[WHAT TO DO] Exactly as written, give again the line with "Given: Collapse the doPost method body" and all subsequent lines through the end of the records.

╭─ INPUT DATA

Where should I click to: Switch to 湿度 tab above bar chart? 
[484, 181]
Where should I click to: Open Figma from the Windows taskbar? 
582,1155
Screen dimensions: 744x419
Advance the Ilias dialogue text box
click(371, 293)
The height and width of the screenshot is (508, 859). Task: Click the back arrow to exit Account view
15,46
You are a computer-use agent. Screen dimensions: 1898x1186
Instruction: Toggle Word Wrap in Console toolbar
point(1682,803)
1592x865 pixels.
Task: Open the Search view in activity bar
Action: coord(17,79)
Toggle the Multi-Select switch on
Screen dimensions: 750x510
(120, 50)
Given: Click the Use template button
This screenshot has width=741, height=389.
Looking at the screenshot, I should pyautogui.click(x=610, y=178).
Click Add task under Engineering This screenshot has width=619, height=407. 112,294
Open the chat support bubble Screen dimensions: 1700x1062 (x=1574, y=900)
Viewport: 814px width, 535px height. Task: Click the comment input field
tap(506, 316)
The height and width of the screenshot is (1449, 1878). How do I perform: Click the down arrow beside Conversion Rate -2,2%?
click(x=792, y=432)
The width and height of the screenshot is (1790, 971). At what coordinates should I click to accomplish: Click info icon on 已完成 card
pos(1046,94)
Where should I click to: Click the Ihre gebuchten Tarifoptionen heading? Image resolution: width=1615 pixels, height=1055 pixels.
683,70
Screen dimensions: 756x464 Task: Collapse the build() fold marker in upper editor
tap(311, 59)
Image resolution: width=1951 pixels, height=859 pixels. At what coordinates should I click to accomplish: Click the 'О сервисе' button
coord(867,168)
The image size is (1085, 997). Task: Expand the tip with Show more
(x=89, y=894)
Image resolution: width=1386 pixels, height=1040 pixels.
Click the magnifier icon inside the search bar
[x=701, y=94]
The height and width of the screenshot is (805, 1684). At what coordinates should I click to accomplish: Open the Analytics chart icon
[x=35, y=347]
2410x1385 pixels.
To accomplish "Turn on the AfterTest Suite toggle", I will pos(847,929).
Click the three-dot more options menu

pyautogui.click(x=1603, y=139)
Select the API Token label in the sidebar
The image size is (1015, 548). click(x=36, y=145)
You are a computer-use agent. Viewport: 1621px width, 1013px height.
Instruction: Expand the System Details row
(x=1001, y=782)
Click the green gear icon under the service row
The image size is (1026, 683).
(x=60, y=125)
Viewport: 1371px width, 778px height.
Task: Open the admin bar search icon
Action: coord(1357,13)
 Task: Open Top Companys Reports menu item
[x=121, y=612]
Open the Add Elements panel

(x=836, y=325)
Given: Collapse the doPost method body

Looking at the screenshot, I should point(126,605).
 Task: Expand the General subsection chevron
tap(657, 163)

╰─

[OUTPUT BELOW]
Given: Collapse the doPost method body

Looking at the screenshot, I should point(126,605).
 Task: Expand the General subsection chevron
tap(657, 163)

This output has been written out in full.